Two medications, sold under the brand names Truvada® and Descovy® are approved for daily use as PrEP to help prevent a person without HIV from getting the virus from sex or injection drug use. Studies have shown that PrEP is highly effective for preventing HIV if it is used as prescribed. PrEP is much less effective when it is not taken consistently.

HIV PrEP and COVID-19: As New Yorkers are required to stay home, fewer will need to initiate pre-exposure prophylaxis (PrEP) to prevent HIV. Consider home self-testing for people who need to start PrEP.

  • Use telephone or video conference to discuss pausing PrEP or switching to PrEP on demandPrEP on demand.

o   Cisgender men who have sex with men can conserve their supply of medicines by taking PrEP on demand, before and after sex, following NYC and New York State guidance.

  • Delay switching PrEP regimens or scheduled in-person monitoring, with possible exceptions for patients with impaired renal function.
  • In place of scheduled testing, ask patients about symptoms of incident HIV and STIs.

In the US it is anticipated that Gilead, the pharmaceutical company that produces Truvada® and Descovy®, will release the patent for Truvada® in September of 2020, allowing for consumer access to generic options for PrEP.

Can I take PrEP if I have HIV already?

PrEP is for HIV prevention, if you have already tested positive for HIV then speak with your doctor about potential treatments.

Before you start PrEP, you take an HIV test to make sure that you do not have HIV. You also have a check-up to make sure your kidneys and liver are healthy. While you are on PrEP, your doctor or nurse will test you regularly for HIV and other sexually transmitted infections. They will also ask you about your HIV risk and whether you are taking PrEP every day.

PrEP can help you stay HIV-negative when your risk of HIV exposure is high. You may decide to stop taking this medication if your risk changes. But do not stop taking PrEP without first talking to your doctor. Also, tell your doctor if you are thinking about becoming pregnant or if you become pregnant while on PrEP.

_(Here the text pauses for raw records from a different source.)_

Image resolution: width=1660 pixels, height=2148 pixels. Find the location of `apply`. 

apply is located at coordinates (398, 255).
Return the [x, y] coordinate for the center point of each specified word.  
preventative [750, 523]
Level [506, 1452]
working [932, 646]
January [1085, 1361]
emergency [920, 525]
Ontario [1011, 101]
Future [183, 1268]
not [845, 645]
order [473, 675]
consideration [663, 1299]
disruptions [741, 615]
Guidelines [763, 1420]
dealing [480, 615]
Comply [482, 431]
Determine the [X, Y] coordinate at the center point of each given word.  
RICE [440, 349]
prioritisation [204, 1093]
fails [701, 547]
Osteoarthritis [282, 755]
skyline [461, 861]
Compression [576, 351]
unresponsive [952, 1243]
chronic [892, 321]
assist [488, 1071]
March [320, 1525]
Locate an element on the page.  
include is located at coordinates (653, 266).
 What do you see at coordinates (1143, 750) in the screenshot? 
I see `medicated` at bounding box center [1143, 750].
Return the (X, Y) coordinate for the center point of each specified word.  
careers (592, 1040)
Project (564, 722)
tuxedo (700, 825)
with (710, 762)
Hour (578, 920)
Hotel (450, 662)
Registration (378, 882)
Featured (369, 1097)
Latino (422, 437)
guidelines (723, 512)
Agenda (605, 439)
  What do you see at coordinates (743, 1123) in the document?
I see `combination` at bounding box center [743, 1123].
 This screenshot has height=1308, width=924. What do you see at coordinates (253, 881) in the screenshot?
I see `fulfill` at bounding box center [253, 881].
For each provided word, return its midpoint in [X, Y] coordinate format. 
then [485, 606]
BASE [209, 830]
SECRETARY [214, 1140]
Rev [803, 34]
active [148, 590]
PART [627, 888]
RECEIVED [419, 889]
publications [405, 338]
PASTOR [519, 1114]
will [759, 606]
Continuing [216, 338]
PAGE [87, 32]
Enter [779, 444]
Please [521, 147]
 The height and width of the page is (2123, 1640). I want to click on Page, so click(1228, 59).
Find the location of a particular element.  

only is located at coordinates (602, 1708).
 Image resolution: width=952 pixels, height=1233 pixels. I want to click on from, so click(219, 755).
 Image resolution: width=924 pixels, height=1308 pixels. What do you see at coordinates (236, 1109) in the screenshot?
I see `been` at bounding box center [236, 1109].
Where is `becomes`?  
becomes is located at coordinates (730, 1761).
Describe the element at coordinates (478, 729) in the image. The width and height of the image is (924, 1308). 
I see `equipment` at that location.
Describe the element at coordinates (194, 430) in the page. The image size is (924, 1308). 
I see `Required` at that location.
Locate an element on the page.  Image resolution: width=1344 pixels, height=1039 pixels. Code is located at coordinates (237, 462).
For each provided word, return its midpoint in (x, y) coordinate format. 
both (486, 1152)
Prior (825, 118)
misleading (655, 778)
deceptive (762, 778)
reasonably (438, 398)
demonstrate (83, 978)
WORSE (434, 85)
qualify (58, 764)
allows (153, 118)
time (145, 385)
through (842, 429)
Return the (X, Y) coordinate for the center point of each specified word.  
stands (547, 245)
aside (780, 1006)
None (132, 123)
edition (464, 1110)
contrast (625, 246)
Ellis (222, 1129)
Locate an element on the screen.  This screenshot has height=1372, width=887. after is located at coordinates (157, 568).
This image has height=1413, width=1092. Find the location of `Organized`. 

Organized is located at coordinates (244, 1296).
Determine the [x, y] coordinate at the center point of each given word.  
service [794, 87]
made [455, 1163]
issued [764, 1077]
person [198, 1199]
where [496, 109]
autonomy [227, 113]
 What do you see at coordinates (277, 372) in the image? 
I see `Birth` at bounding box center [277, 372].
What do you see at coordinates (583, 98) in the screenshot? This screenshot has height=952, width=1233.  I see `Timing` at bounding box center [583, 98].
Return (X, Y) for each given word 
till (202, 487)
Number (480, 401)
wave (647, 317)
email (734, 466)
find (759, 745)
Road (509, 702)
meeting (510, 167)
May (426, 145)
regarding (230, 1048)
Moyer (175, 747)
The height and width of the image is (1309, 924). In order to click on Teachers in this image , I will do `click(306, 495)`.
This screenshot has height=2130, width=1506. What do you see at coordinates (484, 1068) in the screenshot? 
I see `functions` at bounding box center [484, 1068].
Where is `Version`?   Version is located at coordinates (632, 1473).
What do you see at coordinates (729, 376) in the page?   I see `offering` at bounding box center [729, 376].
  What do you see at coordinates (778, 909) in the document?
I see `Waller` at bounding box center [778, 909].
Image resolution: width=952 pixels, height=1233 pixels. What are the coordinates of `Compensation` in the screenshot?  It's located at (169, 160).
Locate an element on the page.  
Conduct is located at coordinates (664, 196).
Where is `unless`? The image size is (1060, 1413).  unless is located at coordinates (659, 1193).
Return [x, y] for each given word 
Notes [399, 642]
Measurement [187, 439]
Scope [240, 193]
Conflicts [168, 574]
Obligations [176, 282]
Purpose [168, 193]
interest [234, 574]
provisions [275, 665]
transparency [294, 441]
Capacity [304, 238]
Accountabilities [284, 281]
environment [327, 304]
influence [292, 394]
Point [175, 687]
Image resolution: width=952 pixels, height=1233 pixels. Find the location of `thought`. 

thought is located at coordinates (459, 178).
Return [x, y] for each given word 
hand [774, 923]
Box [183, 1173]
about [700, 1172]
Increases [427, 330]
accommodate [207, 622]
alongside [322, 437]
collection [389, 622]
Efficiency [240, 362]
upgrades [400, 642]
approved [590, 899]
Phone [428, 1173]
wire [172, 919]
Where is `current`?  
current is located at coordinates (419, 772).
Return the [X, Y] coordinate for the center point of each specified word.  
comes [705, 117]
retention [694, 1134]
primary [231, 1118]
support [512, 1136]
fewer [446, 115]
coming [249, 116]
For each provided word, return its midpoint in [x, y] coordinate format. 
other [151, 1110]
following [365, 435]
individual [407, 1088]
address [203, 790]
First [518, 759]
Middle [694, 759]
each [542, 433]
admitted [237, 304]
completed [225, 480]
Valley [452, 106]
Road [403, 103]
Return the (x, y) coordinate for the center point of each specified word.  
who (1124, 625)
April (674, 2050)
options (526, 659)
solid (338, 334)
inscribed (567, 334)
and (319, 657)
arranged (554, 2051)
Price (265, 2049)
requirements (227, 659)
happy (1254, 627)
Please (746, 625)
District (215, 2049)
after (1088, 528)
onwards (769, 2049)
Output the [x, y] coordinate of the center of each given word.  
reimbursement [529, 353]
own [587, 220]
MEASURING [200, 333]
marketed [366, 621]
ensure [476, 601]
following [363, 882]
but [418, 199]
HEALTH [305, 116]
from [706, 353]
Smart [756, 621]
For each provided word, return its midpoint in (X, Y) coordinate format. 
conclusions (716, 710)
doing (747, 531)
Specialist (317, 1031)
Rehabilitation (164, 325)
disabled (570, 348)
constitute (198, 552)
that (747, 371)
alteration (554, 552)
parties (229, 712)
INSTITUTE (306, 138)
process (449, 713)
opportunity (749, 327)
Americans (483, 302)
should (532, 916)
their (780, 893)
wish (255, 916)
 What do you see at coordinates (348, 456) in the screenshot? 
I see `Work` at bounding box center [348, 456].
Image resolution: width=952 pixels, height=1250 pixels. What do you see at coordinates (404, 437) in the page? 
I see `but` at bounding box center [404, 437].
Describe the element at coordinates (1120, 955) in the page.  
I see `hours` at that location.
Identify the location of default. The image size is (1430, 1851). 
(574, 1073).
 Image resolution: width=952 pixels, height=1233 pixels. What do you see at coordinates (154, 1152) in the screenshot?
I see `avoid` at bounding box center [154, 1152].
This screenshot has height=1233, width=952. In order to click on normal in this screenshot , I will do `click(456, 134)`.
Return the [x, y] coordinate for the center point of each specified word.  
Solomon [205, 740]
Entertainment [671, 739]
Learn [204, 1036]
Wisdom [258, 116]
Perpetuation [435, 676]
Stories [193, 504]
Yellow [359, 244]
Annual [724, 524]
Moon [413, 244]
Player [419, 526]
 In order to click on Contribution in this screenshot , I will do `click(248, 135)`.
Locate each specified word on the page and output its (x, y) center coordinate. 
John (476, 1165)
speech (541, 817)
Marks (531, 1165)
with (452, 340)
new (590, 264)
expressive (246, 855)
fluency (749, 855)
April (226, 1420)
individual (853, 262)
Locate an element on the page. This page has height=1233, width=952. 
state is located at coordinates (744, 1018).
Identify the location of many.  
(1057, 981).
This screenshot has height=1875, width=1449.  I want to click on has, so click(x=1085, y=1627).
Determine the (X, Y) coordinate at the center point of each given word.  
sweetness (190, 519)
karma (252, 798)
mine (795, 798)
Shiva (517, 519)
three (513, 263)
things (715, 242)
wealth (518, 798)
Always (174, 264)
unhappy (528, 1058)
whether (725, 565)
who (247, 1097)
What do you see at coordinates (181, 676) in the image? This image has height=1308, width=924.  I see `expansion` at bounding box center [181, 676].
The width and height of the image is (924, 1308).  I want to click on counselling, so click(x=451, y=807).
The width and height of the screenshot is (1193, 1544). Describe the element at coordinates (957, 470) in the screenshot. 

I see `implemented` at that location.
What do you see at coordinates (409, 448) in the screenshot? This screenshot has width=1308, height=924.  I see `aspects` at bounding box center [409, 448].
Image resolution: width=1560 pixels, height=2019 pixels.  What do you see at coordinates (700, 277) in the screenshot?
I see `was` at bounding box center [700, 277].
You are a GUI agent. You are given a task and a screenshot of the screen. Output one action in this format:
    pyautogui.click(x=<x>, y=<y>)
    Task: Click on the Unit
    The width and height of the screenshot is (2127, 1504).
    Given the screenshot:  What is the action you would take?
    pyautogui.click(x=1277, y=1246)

What are the side effects of PrEP?

PrEP is generally regarded as safe to use and side effects are typically mild. The pill used for PrEP, Truvada®, has been used to treat people with HIV since 2004. PrEP can cause mild side effects, including upset stomach, headaches and weight loss, especially at the beginning of treatment. Rare side effects include kidney or bone problems. Your doctor or nurse can help if side effects are bothering you.